American segregationist (1901–1998)

Carleton Putnam (December 19, 1901 – March 5, 1998) was an American businessman, writer and advocate for racial segregation. He graduated from Princeton University in 1924 and received a Bachelor of Laws (LL.B.) from Columbia Law School in 1932. He founded Chicago & Southern Airlines in 1933 which, in 1953, merged with Delta Air Lines. Putnam later served as chairman of Delta Air Lines and held a seat on its board of directors until his death.

== Life and career ==
Putnam was born to a prominent family from New England, his mother Louise Carleton Putnam, was the daughter of New York publishing magnate George W. Carleton. Paternally, he was a lineal descendant of American Revolutionary War general Israel Putnam. He was also related to the physical anthropologist Carleton Coon, with whom he corresponded closely regarding theories of anatomical and biological differences between human races. He was raised as part of the American Episcopal Church and remained a lifelong member.

=== Race and Reason ===
Putnam's best known work is Race and Reason: A Yankee View (1961), a book critical of desegregation which originated in a letter he wrote to Dwight Eisenhower protesting about the end of segregation in U.S. public schools. According to Putnam, the immediate impetus for his letter to Eisenhower was the concurring opinion of Justice Frankfurter in Cooper v. Aaron, 358 U.S. 1 (1958), which Putnam refers to as "the recent Little Rock case". Elsewhere in the book Putnam critiques Brown v. Board of Education, 347 U.S. 483 (1954), calling for its reversal.

Psychologist Henry Garrett wrote the introduction. In his review of the book for the American Bar Association Journal, Stuart B. Campbell wrote:

The purpose of the book is to direct public attention to the danger inherent in the integration decision (Brown v. Board of Education, 347 U. S. 483), to demonstrate its fallacious foundation, and to point out the remedy available to prevent possible national disaster.

Putnam hoped the book would educate the American people "in the principles upon which our republic was based and through which it grew to greatness. Neither equality nor integration were among them."

SUPPLIED DATA
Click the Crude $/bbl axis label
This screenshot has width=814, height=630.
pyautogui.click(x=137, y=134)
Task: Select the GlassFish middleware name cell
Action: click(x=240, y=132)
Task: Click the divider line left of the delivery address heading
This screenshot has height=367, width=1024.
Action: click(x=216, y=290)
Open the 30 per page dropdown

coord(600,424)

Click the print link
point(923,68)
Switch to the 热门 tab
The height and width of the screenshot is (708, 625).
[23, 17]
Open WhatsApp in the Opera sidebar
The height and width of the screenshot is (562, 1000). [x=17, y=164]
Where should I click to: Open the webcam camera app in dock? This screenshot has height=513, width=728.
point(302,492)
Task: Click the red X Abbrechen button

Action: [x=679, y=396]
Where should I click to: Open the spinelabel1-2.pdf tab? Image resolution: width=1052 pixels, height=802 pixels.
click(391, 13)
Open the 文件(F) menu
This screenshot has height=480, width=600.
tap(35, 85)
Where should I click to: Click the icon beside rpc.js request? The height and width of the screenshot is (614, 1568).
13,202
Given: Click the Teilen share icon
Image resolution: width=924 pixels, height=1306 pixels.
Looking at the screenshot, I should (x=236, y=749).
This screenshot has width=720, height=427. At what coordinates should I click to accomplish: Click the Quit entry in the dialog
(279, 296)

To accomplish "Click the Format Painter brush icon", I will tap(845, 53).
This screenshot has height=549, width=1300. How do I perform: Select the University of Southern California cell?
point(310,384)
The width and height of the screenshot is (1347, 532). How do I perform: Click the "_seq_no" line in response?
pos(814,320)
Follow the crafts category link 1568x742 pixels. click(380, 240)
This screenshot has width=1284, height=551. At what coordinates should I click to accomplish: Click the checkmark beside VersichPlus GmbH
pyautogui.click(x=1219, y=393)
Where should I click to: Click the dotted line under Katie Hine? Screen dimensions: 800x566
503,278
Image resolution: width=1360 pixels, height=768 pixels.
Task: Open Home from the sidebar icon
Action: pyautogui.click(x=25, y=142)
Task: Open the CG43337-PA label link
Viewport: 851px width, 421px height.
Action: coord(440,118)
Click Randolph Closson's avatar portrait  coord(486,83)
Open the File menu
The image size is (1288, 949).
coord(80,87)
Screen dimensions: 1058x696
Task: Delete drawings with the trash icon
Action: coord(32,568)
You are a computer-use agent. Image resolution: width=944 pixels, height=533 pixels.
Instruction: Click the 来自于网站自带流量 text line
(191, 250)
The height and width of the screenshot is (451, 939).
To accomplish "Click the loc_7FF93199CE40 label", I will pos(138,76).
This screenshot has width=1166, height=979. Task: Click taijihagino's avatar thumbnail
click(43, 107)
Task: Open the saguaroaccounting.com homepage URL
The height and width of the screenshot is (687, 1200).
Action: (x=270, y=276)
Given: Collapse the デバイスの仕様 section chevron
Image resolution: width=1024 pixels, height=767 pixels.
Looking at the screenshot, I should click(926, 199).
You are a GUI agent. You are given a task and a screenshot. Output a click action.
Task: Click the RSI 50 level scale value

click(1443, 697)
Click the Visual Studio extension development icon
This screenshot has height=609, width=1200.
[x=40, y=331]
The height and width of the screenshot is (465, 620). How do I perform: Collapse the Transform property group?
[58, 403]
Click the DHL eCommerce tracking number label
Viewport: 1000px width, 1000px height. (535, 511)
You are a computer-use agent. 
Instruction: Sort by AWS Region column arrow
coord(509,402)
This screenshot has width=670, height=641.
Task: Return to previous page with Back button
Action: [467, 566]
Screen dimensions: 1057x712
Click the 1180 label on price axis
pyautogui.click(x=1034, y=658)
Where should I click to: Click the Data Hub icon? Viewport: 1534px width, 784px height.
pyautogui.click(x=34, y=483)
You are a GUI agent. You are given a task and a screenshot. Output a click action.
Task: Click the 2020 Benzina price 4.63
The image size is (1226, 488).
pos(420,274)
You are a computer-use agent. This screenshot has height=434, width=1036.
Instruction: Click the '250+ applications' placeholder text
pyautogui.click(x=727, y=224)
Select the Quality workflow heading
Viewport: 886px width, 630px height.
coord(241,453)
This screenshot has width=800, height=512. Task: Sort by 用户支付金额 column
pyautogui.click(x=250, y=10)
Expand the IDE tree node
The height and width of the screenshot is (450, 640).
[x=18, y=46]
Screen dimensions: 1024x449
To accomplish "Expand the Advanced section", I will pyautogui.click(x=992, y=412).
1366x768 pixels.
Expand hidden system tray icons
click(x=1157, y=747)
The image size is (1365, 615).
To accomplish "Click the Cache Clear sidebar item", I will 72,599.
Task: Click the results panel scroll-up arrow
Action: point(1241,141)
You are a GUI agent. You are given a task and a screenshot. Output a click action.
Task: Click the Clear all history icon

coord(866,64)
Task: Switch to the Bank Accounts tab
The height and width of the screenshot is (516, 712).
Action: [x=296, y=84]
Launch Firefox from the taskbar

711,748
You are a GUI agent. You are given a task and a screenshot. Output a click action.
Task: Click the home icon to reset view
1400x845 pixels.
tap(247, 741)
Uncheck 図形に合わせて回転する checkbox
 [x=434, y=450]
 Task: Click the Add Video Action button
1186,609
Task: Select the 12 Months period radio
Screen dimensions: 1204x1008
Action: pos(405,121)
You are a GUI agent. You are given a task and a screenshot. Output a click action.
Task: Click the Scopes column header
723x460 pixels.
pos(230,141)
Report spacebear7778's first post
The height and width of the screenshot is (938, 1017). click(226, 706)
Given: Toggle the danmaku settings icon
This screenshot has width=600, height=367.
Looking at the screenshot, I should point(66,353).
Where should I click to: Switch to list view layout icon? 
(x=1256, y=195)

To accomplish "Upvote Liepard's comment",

EXERCISE SET
A. Please decide whether each statement agrees with the text on Carleton Putnam, answering yes or no and quoting the words that decide it: (i) Putnam founded Chicago & Southern Airlines in 1933; (ii) Henry Garrett wrote the introduction to Race and Reason; (iii) Putnam left the Episcopal Church later in life.
B. According to the text on Carleton Putnam, where did he earn his Bachelor of Laws?

TASK-BY-TASK OUTPUTS
A.
(i) Yes: "He founded Chicago & Southern Airlines in 1933"
(ii) Yes: "Psychologist Henry Garrett wrote the introduction."
(iii) No: "He was raised as part of the American Episcopal Church and remained a lifelong member."

B. Columbia Law School.